En racontant l'opposition entre deux visions du monde, au moment de reconstruire une société en ruines, Francis Ford Coppola se doutait certainement qu'il serait interrogé sur la portée politique de son film. Evitant de citer nommément Donald Trump ou tout autre dirigeant actuel, il reconnaît que son film trouve une résonnance toute particulière en sortant au cinéma maintenant.

"En l'écrivant, dit-il, je n'imaginais pas à quel point mon film aurait autant de sens par rapport à la politique actuelle, que ça ferait à ce point écho à la manière dont l'idéal romain est mort."

Face à l'instance des journalistes sur cette question, il ajoute :

"Il y a une tendance actuellement dans le monde... très à droite, ça tend vers le fascisme et c'est très inquiétant. Pourtant tous ceux qui étaient en vie pendant la Seconde Guerre Mondiale, qui ont vu ces horreurs... on ne veut pas voir ça se répéter."

A la surprise du public, il se tourne alors vers l'un de ses acteurs, John Voight, qui n'est pas réputé pour voter Démocrate.

"Tu as peut-être une autre opinion ?, lui lance-t-il déclenchant le rire du public. Politiquement, on n'est pas du même monde. Et c'est la beauté de ce film, d'ailleurs, où chacun a un point de vue différent sur la société. John, comment tu ferais, toi, pour améliorer notre monde ?"

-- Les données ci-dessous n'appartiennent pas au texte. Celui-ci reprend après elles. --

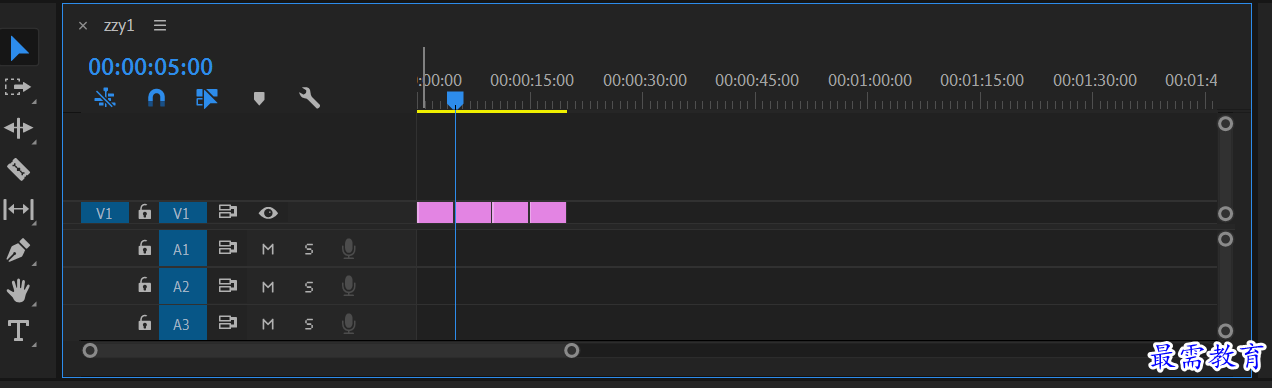This screenshot has height=388, width=1272.
Task: Select the Pen tool
Action: point(18,250)
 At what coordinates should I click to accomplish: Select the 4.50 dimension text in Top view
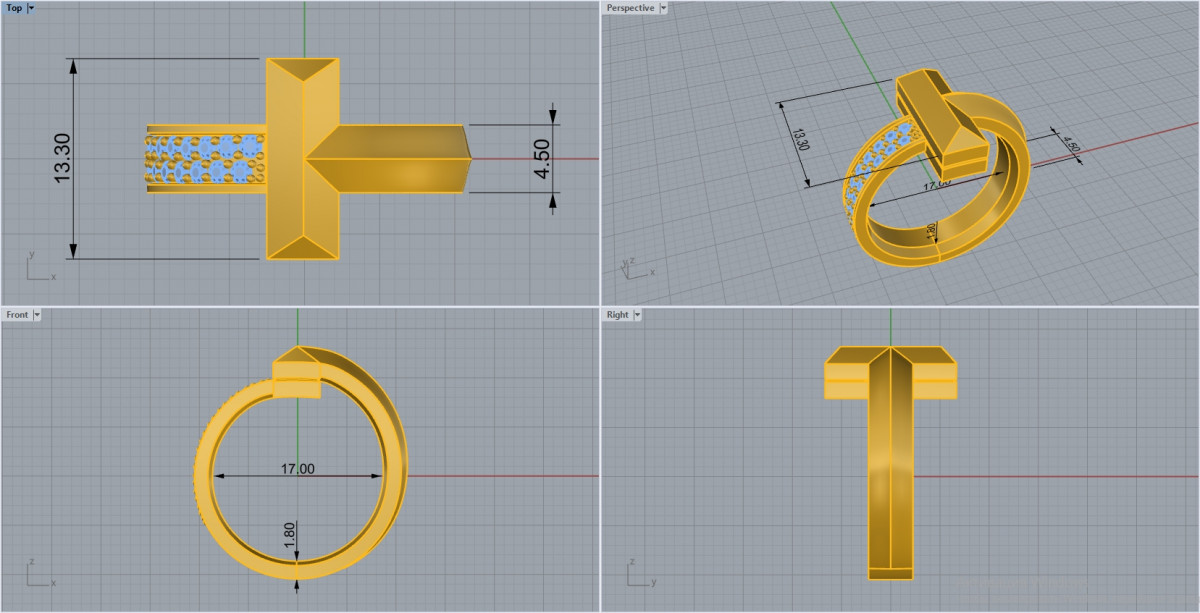(x=543, y=158)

Amusé, le père d'Angelina Jolie répond d'abord par une boutade ("T'as trouvé ça tout seul ?"), avant de développer, le plus sérieusement du monde :

"Le vrai sujet au fond, c'est : 'Comment on fait en sorte que le monde soit meilleur pour les enfants ?' Je me pose cette question tout le temps. On peut le faire, on doit le faire. S'écouter, s'aider, et construire un monde meilleur. On a traversé des tas de choses, on sait qu'on peut faire mieux.

(...)

J'ai été profondément ému par ce film. J'ai vu Francis travailler dessus pendant 25 ans, il avait cette vision, il a pris tellement de risques pour le faire. (Montrant ses collègues) Tous ces comédiens sont courageux. Intelligents, talentueux, mais courageux aussi. (…) C'était merveilleux hier soir de voir tout ce qui l'avait poussé à faire ce film prendre vie sous nos yeux."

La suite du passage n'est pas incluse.